### EXERCISE:
Please write out every entry below exactly, leaving out any pictures.

### RECORDS FOR THIS EXERCISE:
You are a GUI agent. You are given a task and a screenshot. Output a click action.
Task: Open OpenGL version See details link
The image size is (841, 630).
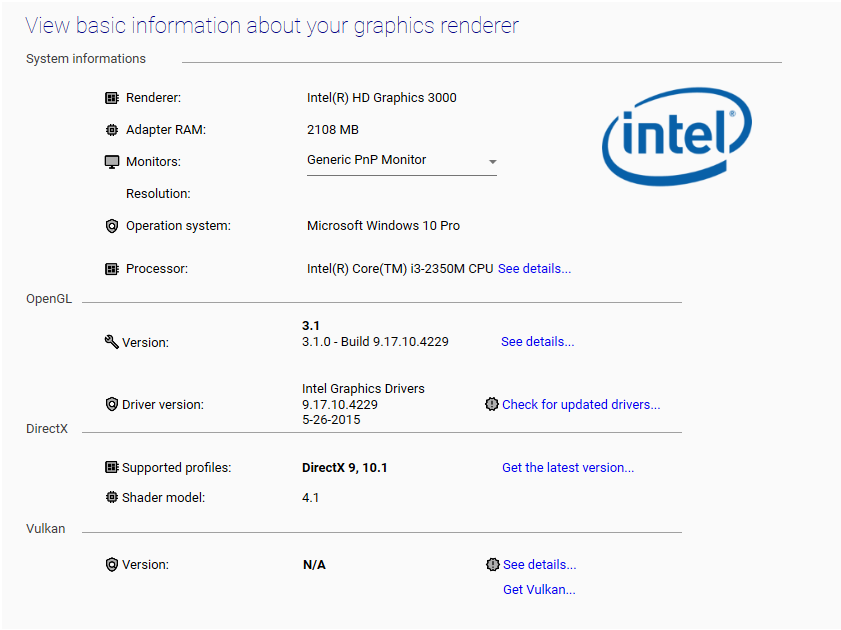[537, 342]
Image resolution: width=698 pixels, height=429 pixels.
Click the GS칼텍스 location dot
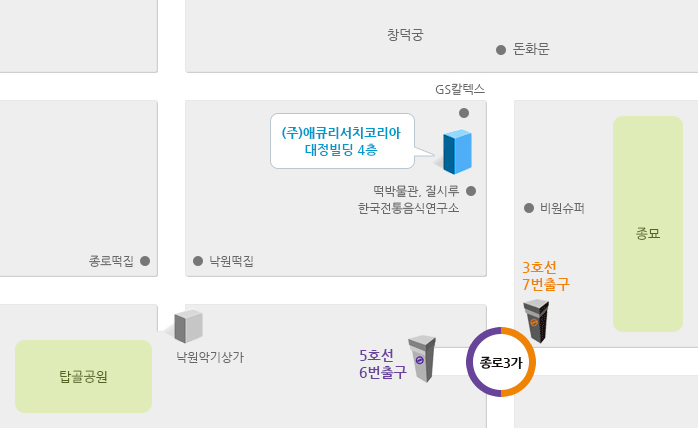point(464,113)
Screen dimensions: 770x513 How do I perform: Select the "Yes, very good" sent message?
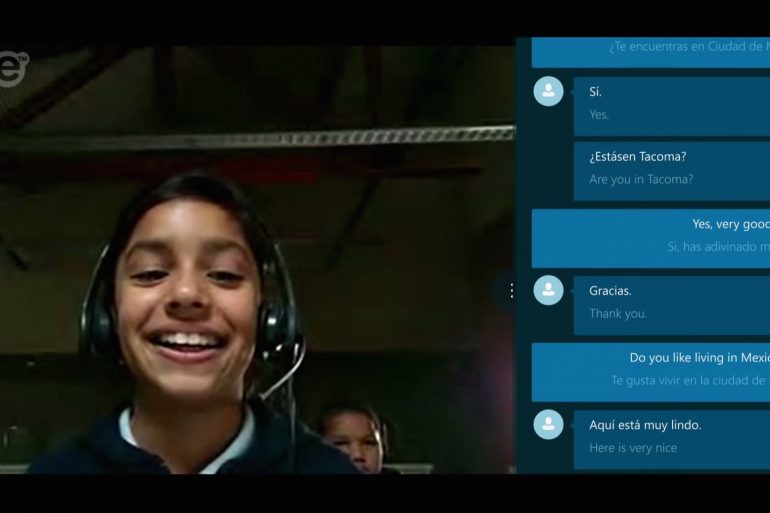(730, 224)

### YOUR RESPONSE:
You are a GUI agent. You are given a task and a screenshot. Output a click action.
Task: Open OpenGL version See details link
The image size is (841, 630).
[537, 342]
Image resolution: width=698 pixels, height=429 pixels.
Click the GS칼텍스 location dot
point(464,113)
Screen dimensions: 770x513 How do I perform: Select the "Yes, very good" sent message?
(730, 224)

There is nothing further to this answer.